王妃との間に3年間子供ができなかったため、王は側妃を娶った。だが皮肉なことに同時期に子ができてしまった。そしてたったひと月の差で王妃の子カミーユが第一王子として生まれたのだ。あと少し早ければ我が子が王になれた。その想いがずっとあったのだろう。
彼女をそそのかした派閥もこの5年間で一掃されたことは知っている。
でも第三王子はまだ13歳。まだまだ心配だわ。だって11歳の王女がいるもの。私にできることなんて微々たるものかもしれない。それでも、彼の残したものを守れる立場がほしい。
「あなたはまだ若い。それなのに女性としての幸せを捨てるおつもりか?」
「失礼ね。女を捨てたりしないわよ!だから、愛する人を守るために行動したいと言ってるの。」
「……あなたは本当に見た目を裏切る方ですね。」
「私に目をつけられたと諦めて。ちゃんと家は守るわ。ジョエルとは親子は無理でも姉弟ならいけると思うの。あなたのことも愛ではないけど信頼しているわ。だから家族になれないかしら?
カミーユが、そしてあなたが守っているこの国を私にも守らせて。」
「諦めてとは素晴らしいプロポーズだ。
分かりました。昔から私はあなた達にはいつも勝てないんですよ。」
「そうね、カミーユと私にいつも負けてくれていたものね。懐かしいわ。こうやって思い出話ができることも嬉しいの。」
「そうですね。ですが私的には妻ができるというより問題児の娘が増える気分ですよ。」
「明るい家庭を築きましょうね、旦那様。」
「絶対にその呼び方はやめてください!鳥肌が立ちます。名前でいいですよ。」
「はいはい、失礼な男ね。ではクレマン、末永くよろしくね。」
その後も色々と談笑をしながら、ふと気づく。
「今更だけど、私が正気なのに驚かないのね。
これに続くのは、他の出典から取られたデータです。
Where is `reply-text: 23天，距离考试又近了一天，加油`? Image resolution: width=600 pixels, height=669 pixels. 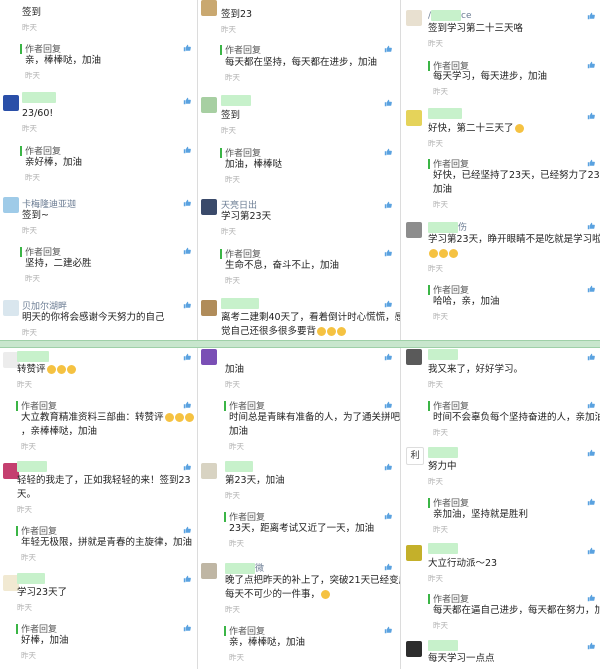 reply-text: 23天，距离考试又近了一天，加油 is located at coordinates (302, 528).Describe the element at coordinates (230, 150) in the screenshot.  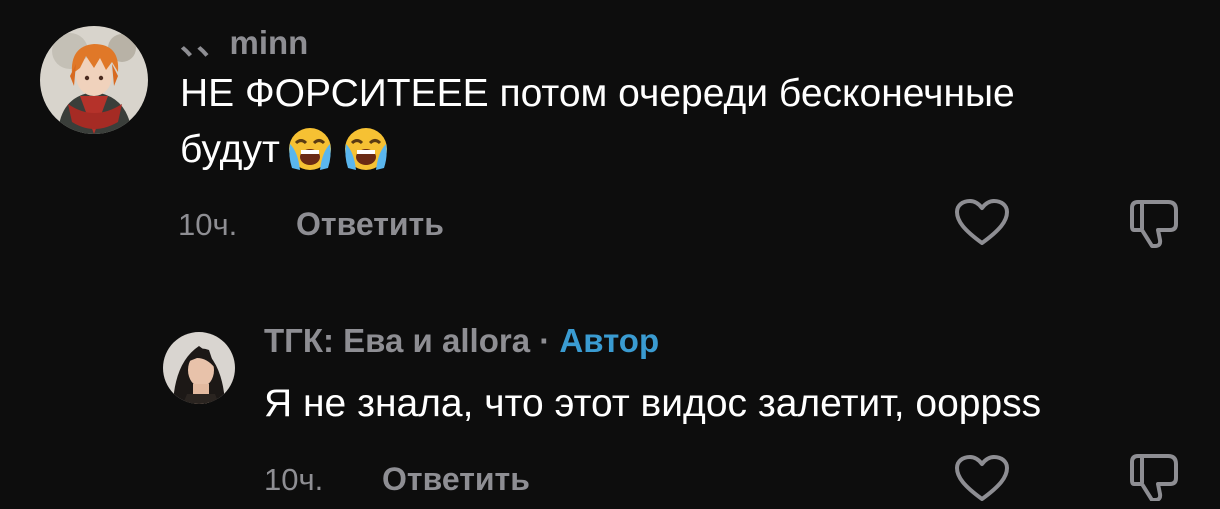
I see `comment-text-word: будут` at that location.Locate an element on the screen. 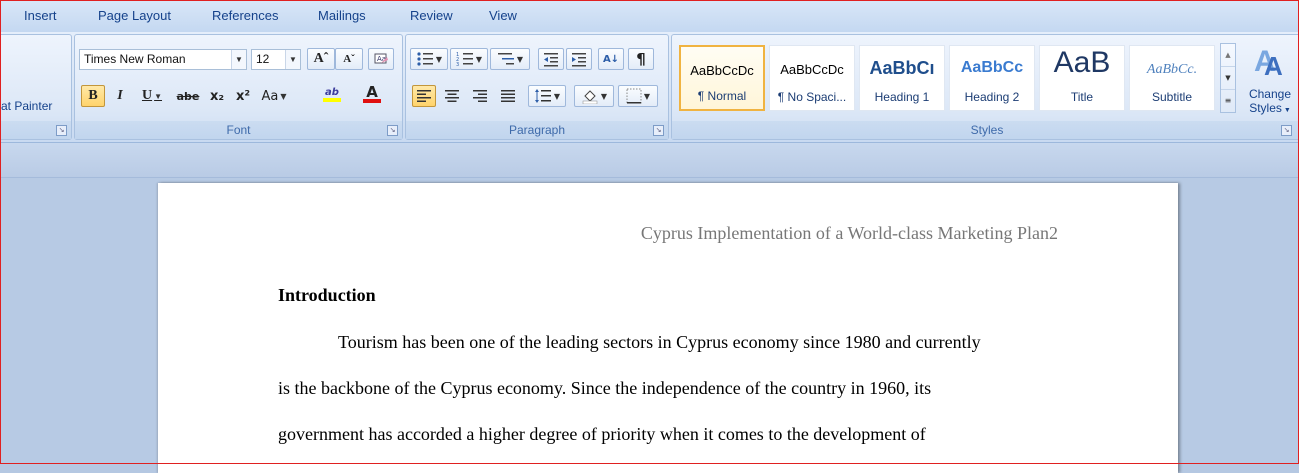 This screenshot has width=1299, height=473. underline-button: U ▼ is located at coordinates (152, 96). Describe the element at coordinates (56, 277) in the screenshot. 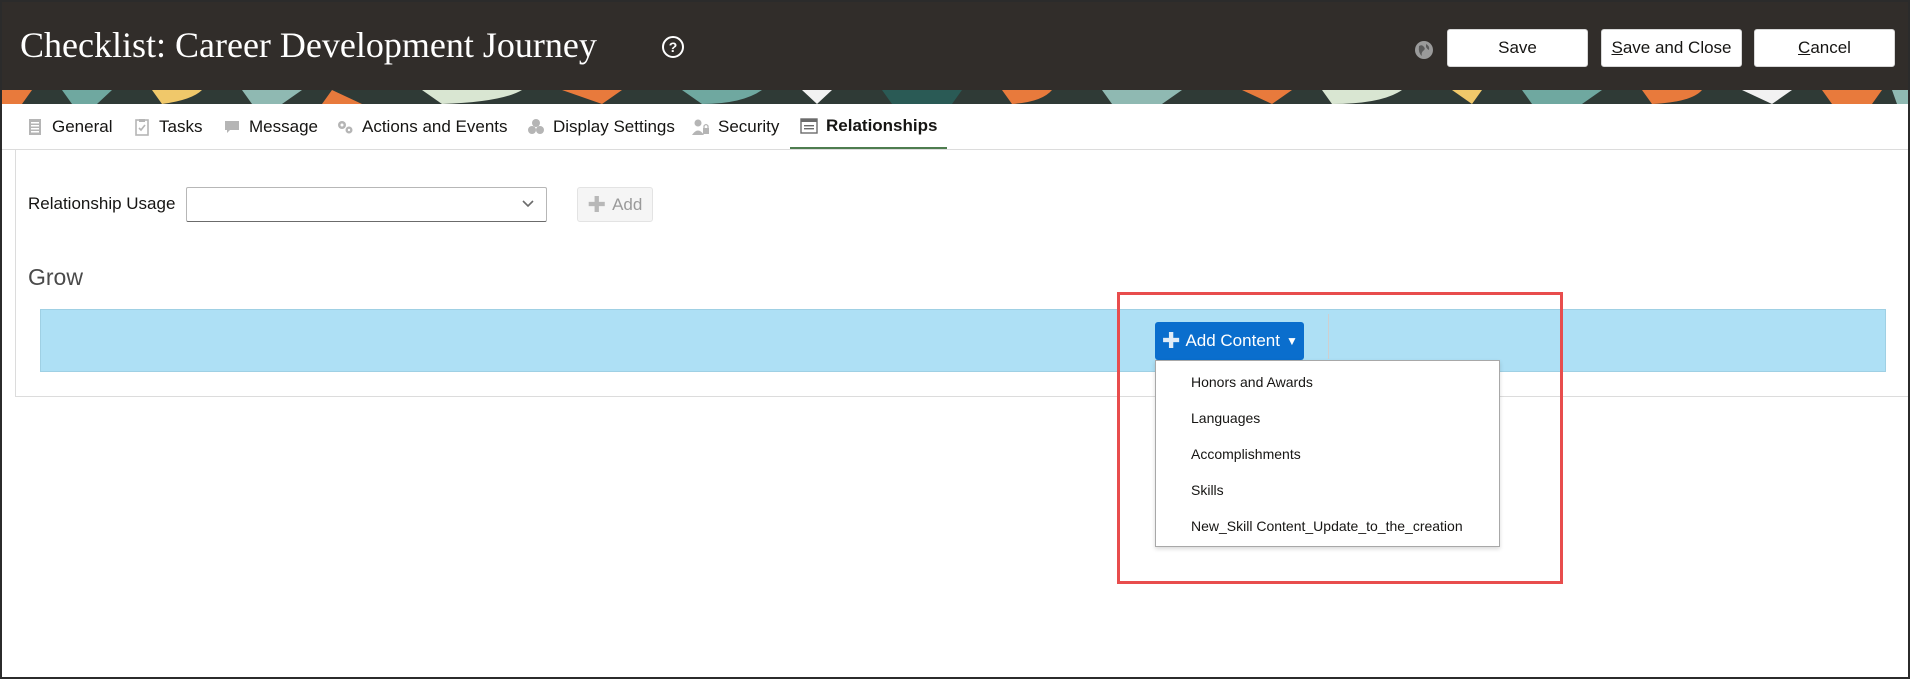

I see `grow-section-title: Grow` at that location.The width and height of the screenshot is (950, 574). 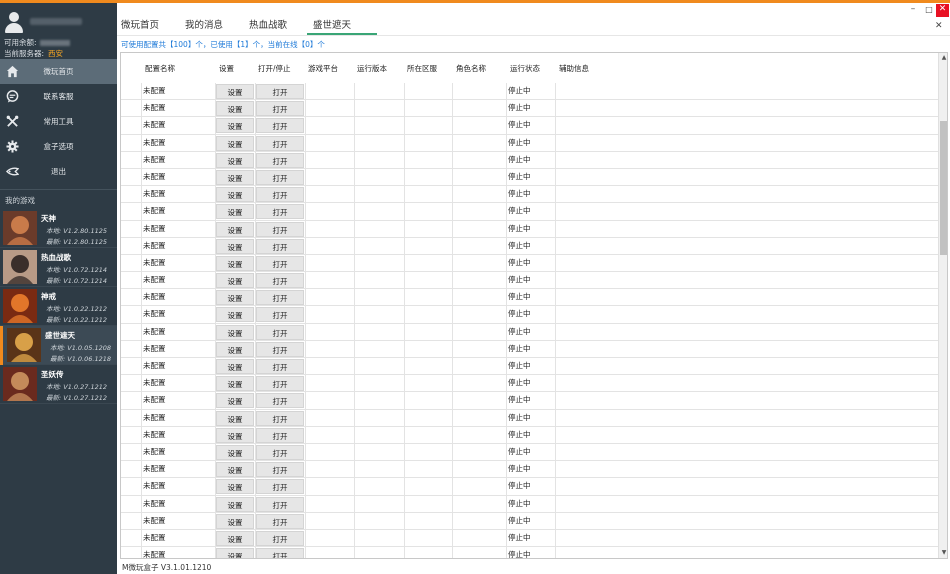 I want to click on scroll-up-arrow-icon: ▲, so click(x=943, y=58).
」
「えぇ、フォーレ侯爵から聞いていましたから。」
なるほど。やっぱり気付かれてたんだ。
「あなたこそ何か落ち込んでいるんですか?」
「やだ、パパったら!」
「ふざけるということは本当に落ち込んでるんですね。」
そこまで気付いたならごまかされてくれたらいいのに。
そう、先日父様に叱られた。心配されていると分かっていたのに狂ったフリを3年も続けていたから。
私の勝手な考えでキリアンとローズを離婚に追い込んだから。
後悔はしていない。式の一週間前に婚約者の友人に告白するような男と幸せになれるなんてどうしても思えないから。案の定、結婚してすぐの夜会でも少し微笑みかけるだけでフラフラしていたもの。相手が私だから何もおこらないけど、今後私以外にも好みの女性がいたら本当に不貞行為をする可能性が高いじゃない。
それにローズがフォーレ侯爵に惹かれていってるのにも気づいてしまった。それが両思いなことも。
たぶん気付いている人はいない。なんせ彼らが自分の気持ちに気付くのに2年以上もかかったのだから!なんでそんなに鈍いのよ。
でも……
「大切な友達を傷つけたわ。そして、今後もっと傷つけるかも。」
皆にフォーレ侯爵とのことが知れたら、下手をすればローズこそ浮気をしていたと言われるかもしれない。でもじゃあどうしたらよかったの?惚れっぽいキリアンに任せればよかった?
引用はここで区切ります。